Analysis—3: The response demonstrates good understanding of the analytical task by


offering an effective analysis of the source text. The writer is able to move past simple
identification of and assertions about the analytical elements in Gioia's text to discuss
how these elements contribute to Gioia's argument. For example, the writer identifies the
distinct contrast that Gioia establishes early in the passage between positive changes in
American life and the fact that the interest young Americans show in art has declined.
The writer then explains that Gioia uses this contrast to establish an emphasis on his
primary point by highlighting it as a negative development. The writer then competently
evaluates the effect of this element of Gioia's text by explaining that this literary tool
serves a strong purpose by acting as a vehicle to draw the audience into the principle
issue addressed by the writing. This pattern of effective analysis continues throughout
the remainder of the response and indicates proficient analytical skill. The writer clearly
can delineate and evaluate the impact of Gioia's argumentative moves, but this analysis
lacks the thoroughness and completeness needed to receive a higher score. For example,
there is no indication of how or why these moves are effective.
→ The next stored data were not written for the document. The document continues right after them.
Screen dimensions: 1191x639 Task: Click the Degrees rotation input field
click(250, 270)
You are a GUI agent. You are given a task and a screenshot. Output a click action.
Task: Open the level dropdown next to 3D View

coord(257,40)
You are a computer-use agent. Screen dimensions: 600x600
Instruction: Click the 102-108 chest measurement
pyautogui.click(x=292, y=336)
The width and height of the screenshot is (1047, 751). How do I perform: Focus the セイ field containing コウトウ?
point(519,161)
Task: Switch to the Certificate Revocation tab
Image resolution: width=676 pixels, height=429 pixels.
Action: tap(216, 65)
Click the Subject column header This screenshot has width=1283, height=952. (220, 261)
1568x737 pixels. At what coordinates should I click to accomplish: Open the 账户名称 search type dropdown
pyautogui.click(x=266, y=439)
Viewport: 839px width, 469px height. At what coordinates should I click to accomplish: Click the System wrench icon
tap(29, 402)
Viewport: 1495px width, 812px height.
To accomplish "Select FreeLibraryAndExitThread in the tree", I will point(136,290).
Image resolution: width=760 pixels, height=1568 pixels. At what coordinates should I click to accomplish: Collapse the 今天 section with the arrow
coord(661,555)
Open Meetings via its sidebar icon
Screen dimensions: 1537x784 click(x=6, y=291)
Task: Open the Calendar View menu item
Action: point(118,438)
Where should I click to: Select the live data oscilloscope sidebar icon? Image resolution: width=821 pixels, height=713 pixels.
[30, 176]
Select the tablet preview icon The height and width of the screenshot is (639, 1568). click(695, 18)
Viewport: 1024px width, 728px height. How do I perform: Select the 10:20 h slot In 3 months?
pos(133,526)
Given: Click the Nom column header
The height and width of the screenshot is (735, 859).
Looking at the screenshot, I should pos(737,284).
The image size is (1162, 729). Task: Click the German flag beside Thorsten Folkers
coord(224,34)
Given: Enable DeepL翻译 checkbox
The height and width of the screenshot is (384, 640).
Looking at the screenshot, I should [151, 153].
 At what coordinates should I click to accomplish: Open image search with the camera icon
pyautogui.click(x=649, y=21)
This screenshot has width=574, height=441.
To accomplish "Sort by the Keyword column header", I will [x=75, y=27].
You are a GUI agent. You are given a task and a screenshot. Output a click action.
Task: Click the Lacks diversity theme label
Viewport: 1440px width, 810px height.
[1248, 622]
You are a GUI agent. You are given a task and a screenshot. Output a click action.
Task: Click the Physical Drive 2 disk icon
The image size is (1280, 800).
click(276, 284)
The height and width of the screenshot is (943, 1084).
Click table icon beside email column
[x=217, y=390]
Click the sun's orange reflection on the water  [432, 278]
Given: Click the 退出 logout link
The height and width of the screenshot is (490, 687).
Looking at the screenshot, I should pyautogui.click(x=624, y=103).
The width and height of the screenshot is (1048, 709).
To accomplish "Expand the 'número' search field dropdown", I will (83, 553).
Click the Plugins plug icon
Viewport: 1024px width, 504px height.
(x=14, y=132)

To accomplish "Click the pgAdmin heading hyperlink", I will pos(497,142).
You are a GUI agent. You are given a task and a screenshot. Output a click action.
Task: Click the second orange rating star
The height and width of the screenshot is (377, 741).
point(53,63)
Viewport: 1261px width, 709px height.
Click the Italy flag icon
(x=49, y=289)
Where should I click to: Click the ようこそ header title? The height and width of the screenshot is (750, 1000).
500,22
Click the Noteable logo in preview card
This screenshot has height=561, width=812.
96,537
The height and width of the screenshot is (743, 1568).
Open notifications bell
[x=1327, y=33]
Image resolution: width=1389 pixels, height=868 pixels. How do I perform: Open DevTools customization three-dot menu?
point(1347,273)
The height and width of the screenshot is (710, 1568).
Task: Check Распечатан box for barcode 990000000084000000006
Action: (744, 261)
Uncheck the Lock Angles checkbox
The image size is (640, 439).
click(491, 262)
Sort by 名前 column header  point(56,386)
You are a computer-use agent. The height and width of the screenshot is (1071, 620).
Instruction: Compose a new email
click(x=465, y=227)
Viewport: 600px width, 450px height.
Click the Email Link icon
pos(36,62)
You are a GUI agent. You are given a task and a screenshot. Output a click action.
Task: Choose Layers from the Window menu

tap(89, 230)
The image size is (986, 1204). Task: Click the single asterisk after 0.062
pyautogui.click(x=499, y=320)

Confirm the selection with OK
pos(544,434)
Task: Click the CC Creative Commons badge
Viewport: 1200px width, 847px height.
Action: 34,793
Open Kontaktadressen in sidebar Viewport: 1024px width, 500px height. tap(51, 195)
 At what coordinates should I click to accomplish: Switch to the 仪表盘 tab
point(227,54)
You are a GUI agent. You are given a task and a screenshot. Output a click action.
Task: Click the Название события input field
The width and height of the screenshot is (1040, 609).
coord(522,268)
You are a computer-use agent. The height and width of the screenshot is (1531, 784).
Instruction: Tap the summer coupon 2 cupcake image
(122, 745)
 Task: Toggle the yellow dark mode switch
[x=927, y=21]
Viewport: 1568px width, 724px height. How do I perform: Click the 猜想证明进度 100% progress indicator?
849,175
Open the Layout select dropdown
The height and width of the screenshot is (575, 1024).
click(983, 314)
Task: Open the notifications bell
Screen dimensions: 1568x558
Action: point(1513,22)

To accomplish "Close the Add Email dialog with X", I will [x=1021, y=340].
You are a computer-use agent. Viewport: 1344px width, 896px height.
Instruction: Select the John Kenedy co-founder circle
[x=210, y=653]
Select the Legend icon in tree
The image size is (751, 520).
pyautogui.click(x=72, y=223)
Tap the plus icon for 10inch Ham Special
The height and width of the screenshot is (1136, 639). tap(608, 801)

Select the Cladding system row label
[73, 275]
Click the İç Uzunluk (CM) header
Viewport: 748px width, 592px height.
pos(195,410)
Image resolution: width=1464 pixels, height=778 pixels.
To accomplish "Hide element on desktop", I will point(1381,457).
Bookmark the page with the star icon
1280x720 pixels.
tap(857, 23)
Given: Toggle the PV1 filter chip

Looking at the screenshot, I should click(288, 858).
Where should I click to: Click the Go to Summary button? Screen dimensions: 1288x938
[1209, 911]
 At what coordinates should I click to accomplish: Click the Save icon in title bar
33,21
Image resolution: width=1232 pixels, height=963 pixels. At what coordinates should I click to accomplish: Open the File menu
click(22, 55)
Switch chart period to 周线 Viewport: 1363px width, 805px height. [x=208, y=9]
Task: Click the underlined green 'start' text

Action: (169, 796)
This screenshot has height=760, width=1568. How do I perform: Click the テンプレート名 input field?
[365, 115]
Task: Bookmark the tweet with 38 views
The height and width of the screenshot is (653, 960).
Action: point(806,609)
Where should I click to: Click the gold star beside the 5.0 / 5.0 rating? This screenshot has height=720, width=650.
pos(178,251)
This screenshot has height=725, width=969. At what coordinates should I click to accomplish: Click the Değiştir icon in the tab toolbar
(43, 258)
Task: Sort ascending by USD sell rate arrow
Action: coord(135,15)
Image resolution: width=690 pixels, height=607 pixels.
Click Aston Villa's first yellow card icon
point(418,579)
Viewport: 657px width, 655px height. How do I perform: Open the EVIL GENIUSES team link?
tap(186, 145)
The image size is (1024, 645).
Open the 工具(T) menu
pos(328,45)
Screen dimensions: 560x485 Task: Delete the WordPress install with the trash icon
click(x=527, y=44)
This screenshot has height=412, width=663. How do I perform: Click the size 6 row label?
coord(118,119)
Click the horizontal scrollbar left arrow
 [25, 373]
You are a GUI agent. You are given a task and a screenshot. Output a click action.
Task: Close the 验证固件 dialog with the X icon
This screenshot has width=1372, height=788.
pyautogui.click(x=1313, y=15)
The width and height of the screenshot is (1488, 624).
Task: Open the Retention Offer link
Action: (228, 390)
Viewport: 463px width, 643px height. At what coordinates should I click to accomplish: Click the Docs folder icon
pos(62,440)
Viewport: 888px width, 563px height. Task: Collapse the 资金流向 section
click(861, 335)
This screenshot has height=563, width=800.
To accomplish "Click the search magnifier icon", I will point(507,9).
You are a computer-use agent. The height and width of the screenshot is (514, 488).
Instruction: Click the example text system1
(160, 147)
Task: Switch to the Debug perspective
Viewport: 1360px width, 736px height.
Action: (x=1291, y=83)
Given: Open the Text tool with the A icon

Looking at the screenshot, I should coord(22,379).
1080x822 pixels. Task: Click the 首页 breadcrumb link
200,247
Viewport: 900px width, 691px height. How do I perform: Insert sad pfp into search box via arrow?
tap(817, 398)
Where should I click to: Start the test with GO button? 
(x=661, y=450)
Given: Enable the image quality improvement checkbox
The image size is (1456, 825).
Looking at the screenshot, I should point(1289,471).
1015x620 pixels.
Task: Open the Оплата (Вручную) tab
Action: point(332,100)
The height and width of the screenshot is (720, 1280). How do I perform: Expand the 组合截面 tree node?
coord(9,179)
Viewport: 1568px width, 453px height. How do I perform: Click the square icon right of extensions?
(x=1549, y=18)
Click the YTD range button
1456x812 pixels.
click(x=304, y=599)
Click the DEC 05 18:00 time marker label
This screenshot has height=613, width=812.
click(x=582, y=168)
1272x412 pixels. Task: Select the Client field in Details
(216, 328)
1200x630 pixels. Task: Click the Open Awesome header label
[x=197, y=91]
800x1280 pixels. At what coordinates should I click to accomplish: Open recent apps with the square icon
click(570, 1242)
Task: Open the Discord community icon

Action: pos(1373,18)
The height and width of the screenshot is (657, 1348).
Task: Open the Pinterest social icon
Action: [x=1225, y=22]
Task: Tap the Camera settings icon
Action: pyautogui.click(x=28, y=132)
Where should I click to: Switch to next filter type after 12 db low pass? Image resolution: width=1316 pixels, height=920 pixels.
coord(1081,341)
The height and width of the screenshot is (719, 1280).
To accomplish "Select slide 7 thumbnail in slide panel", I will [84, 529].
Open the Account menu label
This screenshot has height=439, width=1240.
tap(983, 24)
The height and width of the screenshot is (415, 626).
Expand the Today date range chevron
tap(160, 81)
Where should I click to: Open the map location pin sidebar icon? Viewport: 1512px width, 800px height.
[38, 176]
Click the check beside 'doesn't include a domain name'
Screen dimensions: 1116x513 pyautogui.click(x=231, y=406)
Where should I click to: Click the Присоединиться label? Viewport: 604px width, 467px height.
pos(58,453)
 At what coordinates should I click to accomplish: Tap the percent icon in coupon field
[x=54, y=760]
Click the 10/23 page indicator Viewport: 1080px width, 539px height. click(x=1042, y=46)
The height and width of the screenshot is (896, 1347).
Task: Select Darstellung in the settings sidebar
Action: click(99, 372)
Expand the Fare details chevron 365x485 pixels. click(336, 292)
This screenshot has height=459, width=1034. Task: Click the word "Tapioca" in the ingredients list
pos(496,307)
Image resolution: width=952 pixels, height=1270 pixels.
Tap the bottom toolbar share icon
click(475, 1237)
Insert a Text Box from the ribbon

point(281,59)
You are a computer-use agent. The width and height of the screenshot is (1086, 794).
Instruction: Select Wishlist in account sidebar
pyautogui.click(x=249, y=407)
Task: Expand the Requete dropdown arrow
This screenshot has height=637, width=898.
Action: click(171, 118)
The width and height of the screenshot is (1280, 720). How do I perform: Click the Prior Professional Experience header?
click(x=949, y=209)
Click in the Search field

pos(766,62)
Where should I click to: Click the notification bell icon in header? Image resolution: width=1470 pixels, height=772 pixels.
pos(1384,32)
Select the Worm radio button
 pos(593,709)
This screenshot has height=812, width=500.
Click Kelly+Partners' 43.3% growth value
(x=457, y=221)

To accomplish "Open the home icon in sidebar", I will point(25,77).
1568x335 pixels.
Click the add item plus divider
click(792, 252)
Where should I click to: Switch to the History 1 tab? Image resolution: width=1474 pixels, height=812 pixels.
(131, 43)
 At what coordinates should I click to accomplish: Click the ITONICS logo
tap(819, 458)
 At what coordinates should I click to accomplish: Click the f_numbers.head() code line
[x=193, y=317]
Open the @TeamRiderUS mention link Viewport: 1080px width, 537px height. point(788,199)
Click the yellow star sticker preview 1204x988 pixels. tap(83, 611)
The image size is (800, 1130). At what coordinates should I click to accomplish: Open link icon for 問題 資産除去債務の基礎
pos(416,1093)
Writing—4: The writer demonstrates highly effective use and command of language in
this cohesive response. The response includes a precise central claim (Strategies Gioia

25
employs to support his argument include citation of compelling polls, reports made by
prominent organizations that have issued studies, and a quotation from a prominent
author). The skillful introduction establishes the framework for the writer's
organizational structure, which is followed throughout the response. Although the
subsequent discussion is not laid out as explicitly as the simple three-pronged thesis
suggests, each body paragraph remains on-topic and demonstrates a deliberate
progression of ideas, and the response as a whole remains focused and cohesive. The
response contains many examples of sophisticated sentence structure, notable
vocabulary, and precise word choice (This dual utilization of claims from two separate
sources conveys to Gioia's audience the sense that the skills built through immersion in
the arts are vital to succeeding in the modern workplace which aids in logically leading
his audience to the conclusion that a loss of experience with the arts may foreshadow
troubling results). Overall, this response demonstrates advanced writing ability.